__SEÇÃO DE TEXTO__:
§ §

Assange, a imprensa em perigo

FONTE: PÁGINA12 – 26/02 – Tradução: Charles Rosa

A liberdade de
expressão, a liberdade de imprensa e o direito de acesso à
informação, todos juntos, direitos essenciais para a democracia,
travam nestes dias uma batalha determinante. Uma batalha na qual as
sociedades civilizadas jogam em grande medida a essência mesma da
democracia, ou seja, a prestação de contas dos governantes ante
seus cidadãos. Me refiro ao juízo de extradição que começa em
Londres contra o jornalista Julian Assange, a pedido dos Estados
Unidos.

Se o fundador da
agência de notícias WikiLeaks fosse entregue a este país, teria se
sacrificado a transparência de nossos governos ante o punhal da
segurança nacional. A imprensa mundial ficaria numa situação
alarmante, podendo ser processada pela justiça estadunidense, sem
defesa factível, a sua inteira vontade, sempre que considere que uma
concreta publicação tenha afetado suas poderosas instituições.

§ §

[Entradas de indicação de palavras e elementos]
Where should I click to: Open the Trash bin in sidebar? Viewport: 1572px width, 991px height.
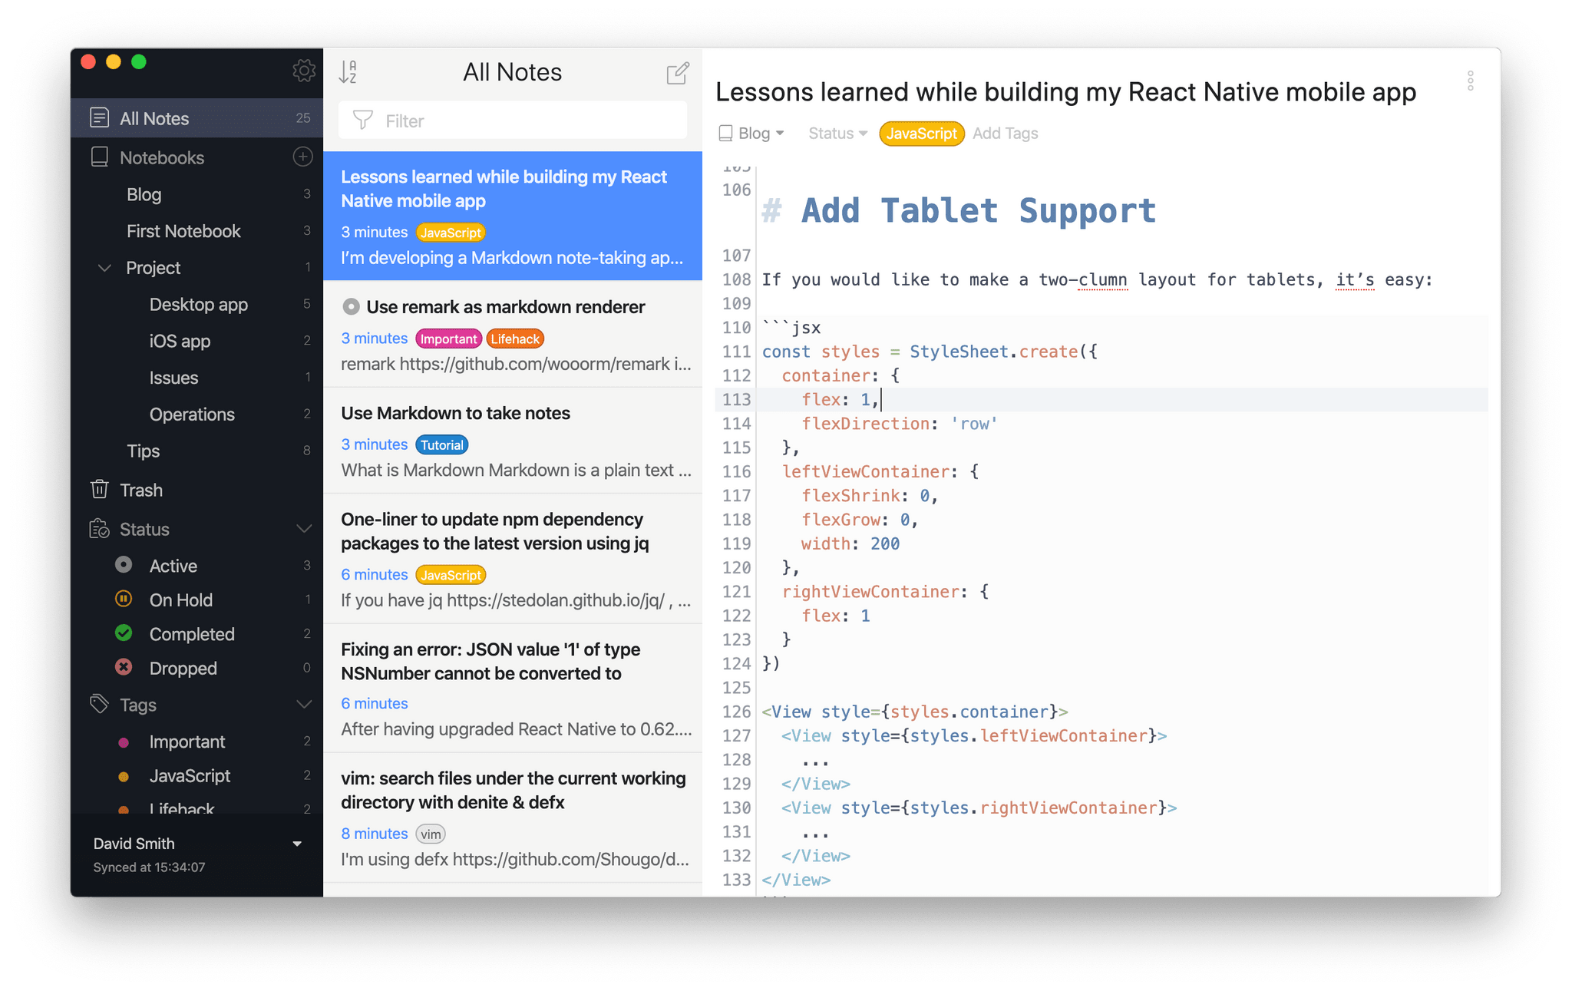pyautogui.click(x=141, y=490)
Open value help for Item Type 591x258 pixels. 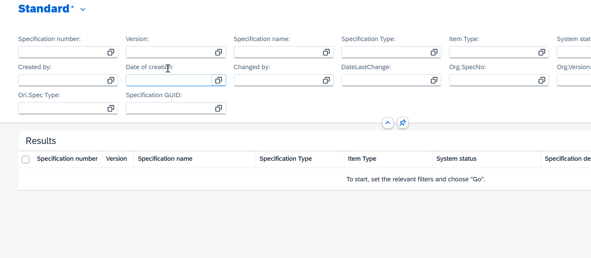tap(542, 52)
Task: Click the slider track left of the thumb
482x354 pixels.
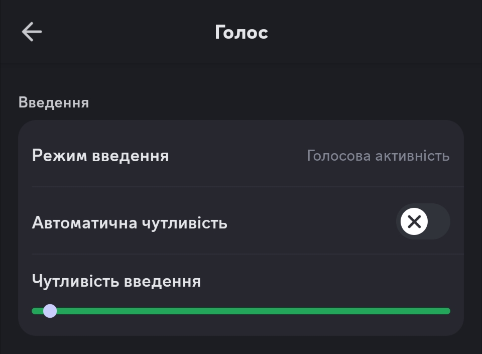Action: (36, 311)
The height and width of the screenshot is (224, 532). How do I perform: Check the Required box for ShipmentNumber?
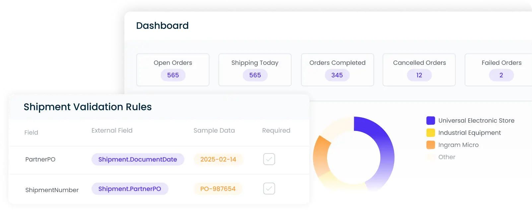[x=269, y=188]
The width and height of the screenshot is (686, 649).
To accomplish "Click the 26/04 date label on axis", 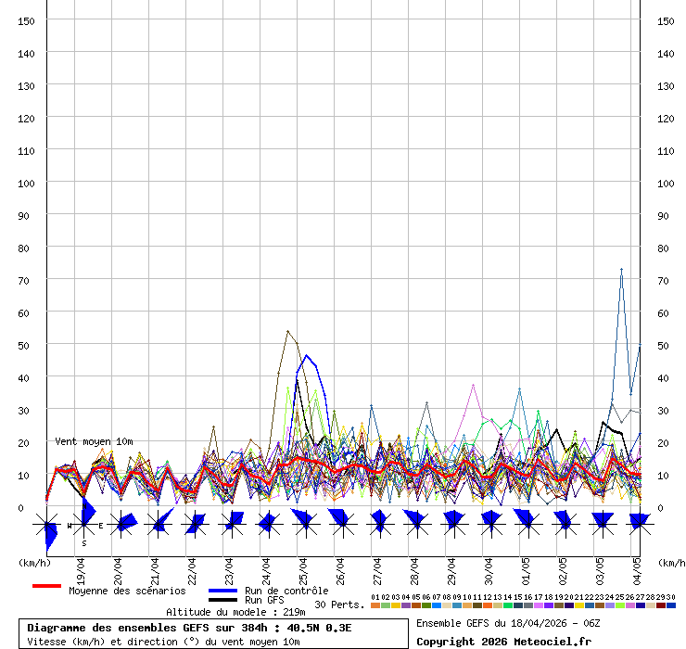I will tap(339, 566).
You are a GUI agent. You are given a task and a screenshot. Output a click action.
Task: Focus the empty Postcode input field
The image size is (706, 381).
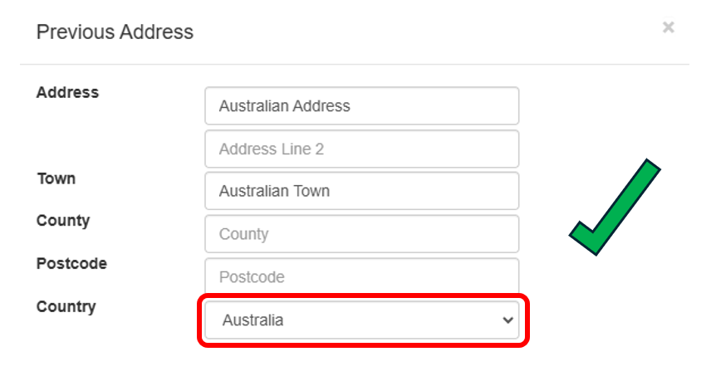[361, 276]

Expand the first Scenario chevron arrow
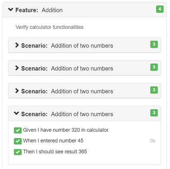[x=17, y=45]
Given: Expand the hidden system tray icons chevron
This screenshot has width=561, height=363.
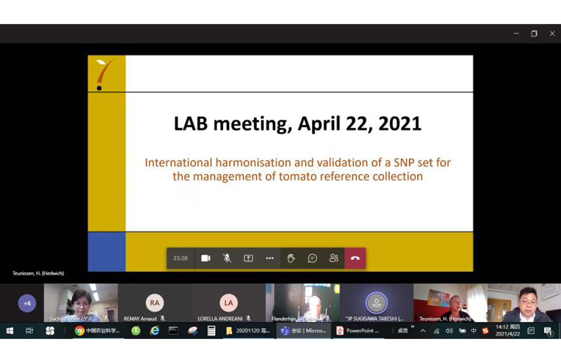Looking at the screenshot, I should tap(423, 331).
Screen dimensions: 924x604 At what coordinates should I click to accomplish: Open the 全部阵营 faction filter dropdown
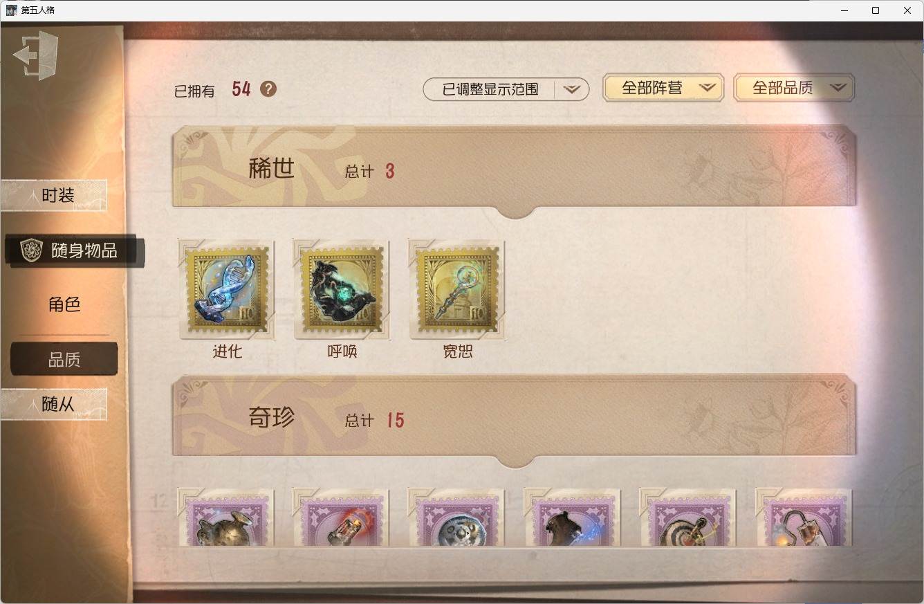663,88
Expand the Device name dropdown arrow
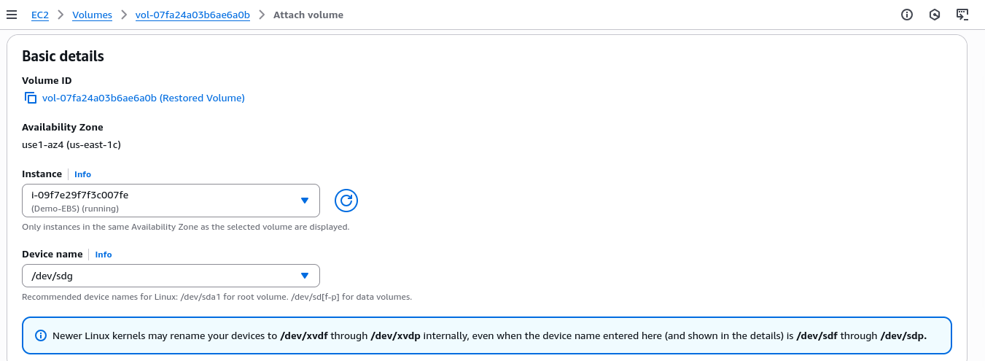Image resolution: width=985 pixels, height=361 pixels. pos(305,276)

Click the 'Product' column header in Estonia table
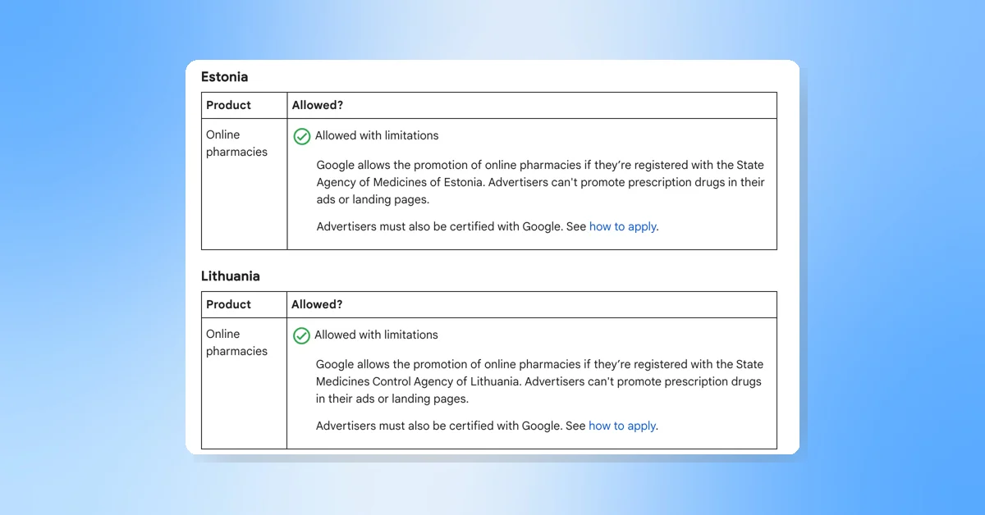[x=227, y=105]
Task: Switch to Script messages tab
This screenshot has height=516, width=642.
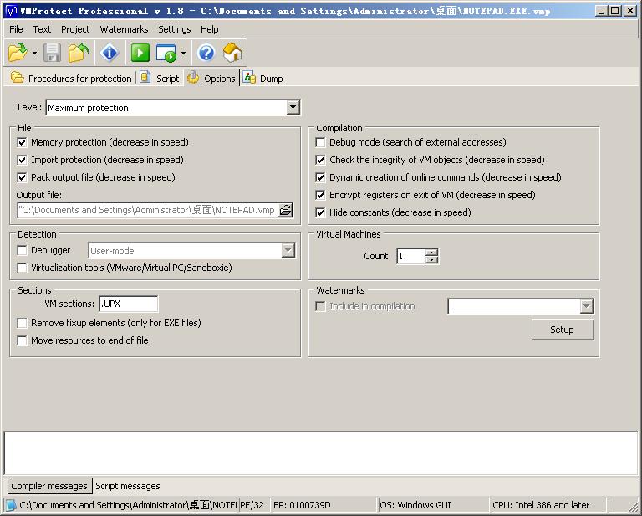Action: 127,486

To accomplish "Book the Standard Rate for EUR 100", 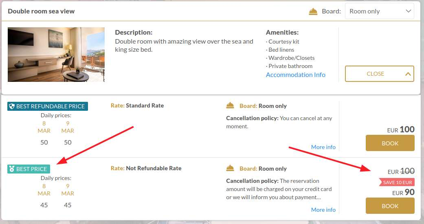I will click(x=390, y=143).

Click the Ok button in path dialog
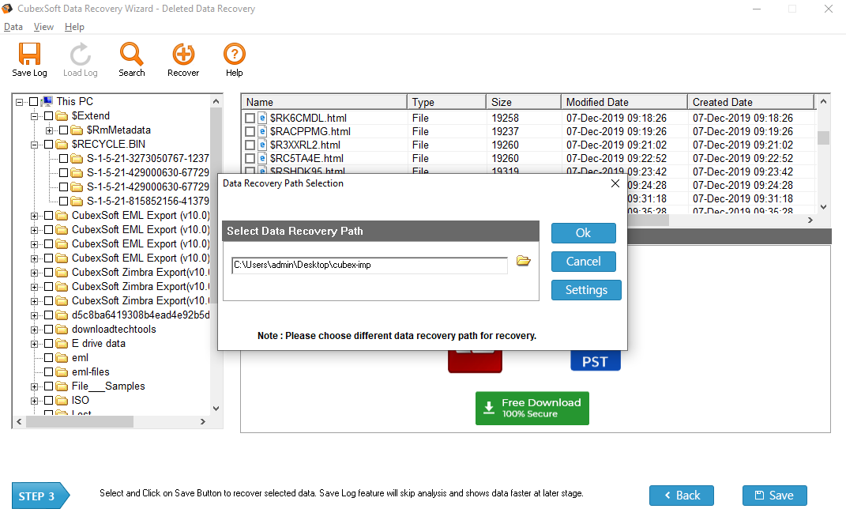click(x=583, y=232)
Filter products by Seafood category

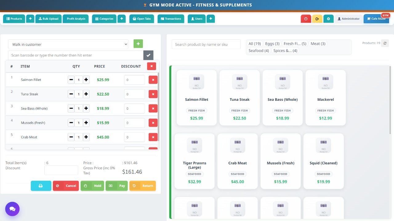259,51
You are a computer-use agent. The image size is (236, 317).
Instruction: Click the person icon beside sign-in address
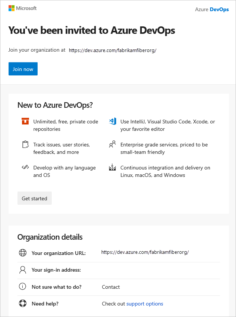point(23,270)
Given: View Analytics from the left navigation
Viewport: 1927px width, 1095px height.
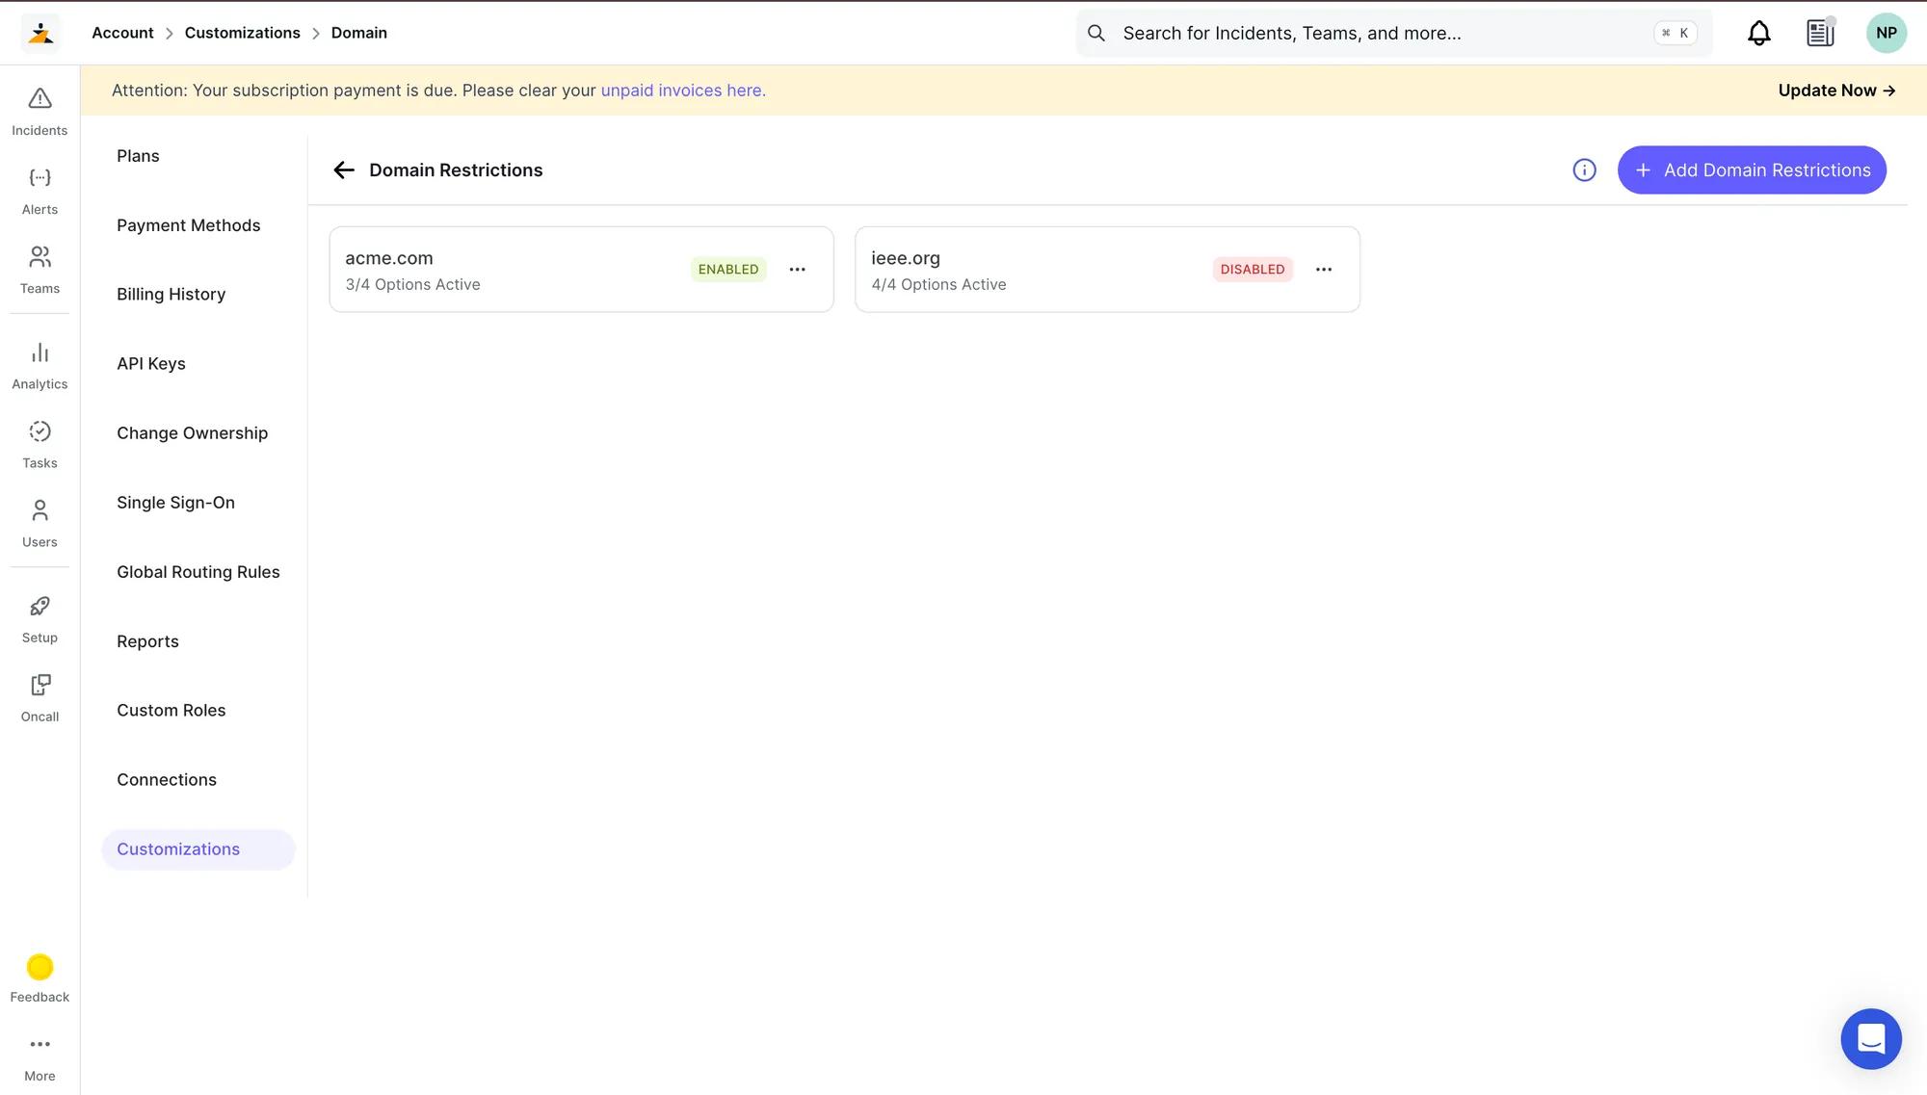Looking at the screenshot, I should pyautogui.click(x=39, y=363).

§ §

__TAREFA PROPOSTA A__: No texto sobre o caso Assange, a pedido de qual país ocorre o juízo de extradição em Londres?
__TAREFA PROPOSTA B__: Extraia do texto sobre o caso Assange, sem qualquer alteração, o trecho que começa em "Se o fundador" e termina após "suas poderosas instituições.".

__SOLUÇÃO A__: Dos Estados Unidos.

__SOLUÇÃO B__:
Se o fundador da
agência de notícias WikiLeaks fosse entregue a este país, teria se
sacrificado a transparência de nossos governos ante o punhal da
segurança nacional. A imprensa mundial ficaria numa situação
alarmante, podendo ser processada pela justiça estadunidense, sem
defesa factível, a sua inteira vontade, sempre que considere que uma
concreta publicação tenha afetado suas poderosas instituições.